O’Hanlon looked across the room at the tall grey haired man with the intelligent face who was leaning over with a smile to listen to his hostess.
“Yes,” he said, “You mean Seamus O’Donnell?”
“Is that his name? I’d forgotten. But what I wanted to ask you was this. Someone pointed him out to me as a hero of the IRA. If he was known as an IRA activist, why was he never arrested? Up North, he wouldn’t be arrested now, since the ceasefire, okay, but before that, they’d have been onto him like hounds on a fox.”
“You don’t understand,” said O’Hanlon, laughing.
“No, I don’t,” Sheila said frankly. “So explain to me, please.”
“O’Donnell wasn’t necessarily an activist in the present troubles,” O’Hanlon began. “He fought, back in the Twenties, in the Irish Civil War, when the nation was divided between the supporters of Michael Collins, who signed the treaty with England and accepted the division of this island into north and south, and De Valera and his followers on the other side, who called Collins a traitor and fought to the bitter end to resist the agreement.
“Peace was made eventually, but it was one of the worst and most bloody wars in Irish history. It was in that conflict that O’Donnell took part. You can see he’s not a young man. He must be in his late eighties, I suppose.”
“So you’re saying he was a hero of an IRA which h
ad really nothing to do with the terrorists of these recent troubles?” Sheila asked.
“Okay,” O'Hanlon conceded, “that’s about right. But even if he had been fully involved, he could safely go up North for his holidays now since the ceasefire, as you say. The paramilitaries have bowed out. The authorities are more concerned with the gangster element that’s sprung up to fill the vacuum.
“Some of them are ex-paramilitaries, okay. And they’re into drug dealing in a big way and trafficking in illegal immigrants, prostitution, you name it. It’s always been bad in Dublin, but now Belfast’s getting caught up in the rackets too. Now, if you'd asked me about some of the other people here tonight ..." He broke off and grinned tantalisingly at Sheila.
“Do you mean ...?”
“Oh, yes, any number of drug dealers here. I don’t say that everyone in the room knows that. In fact, I suppose very few people do. I happen to be the exception because I have a certain amount of inside knowledge. It’s my job to know things. But some of the younger men here – Roisin keeps in touch, you see. She knew them all in the old days, the ones that were paramilitaries, was involved herself, and from what I hear, she still knows most of what’s going on. They call her the Celtic Tigress. The economy being the Celtic Tiger, see?”
Sheila was uncertain if she should believe him. Journalists always exaggerated. They wanted everything to be a good story.

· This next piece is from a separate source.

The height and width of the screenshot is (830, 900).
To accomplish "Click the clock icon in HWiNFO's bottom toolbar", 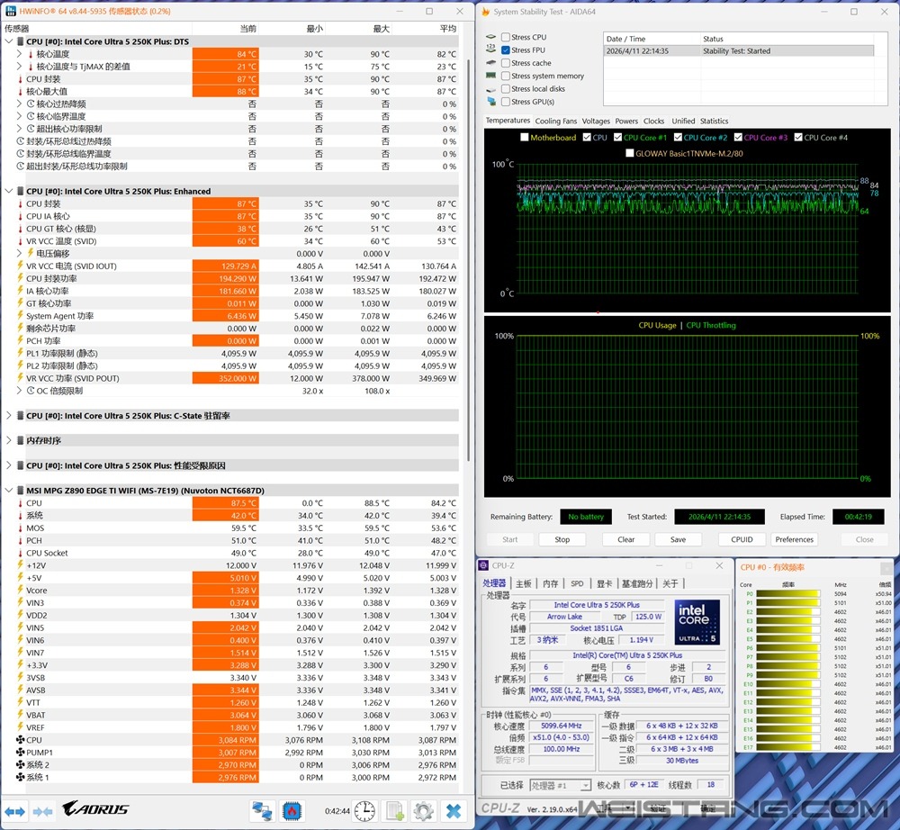I will tap(365, 811).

Surely that pleasant, rather pathetic, old woman couldn’t be involved in drug dealing or any other criminal stuff, either here or up north?
But she knew that at least part of O’Hanlon’s information was true. Mrs Boyd Cassidy herself had talked of her activities in the days when the Republic was first set up. She knew people like O’Donnell. Why should she not know their successors? And the loose cannons who had turned criminal?
Why even should she not know something of their plans?
For a moment Sheila thought, “No, she’s only an old lady. No-one would be silly enough to let her know about that sort of thing.”
She looked over.
Just at that moment, Roisin Boyd Cassidy looked up and Sheila caught her eye.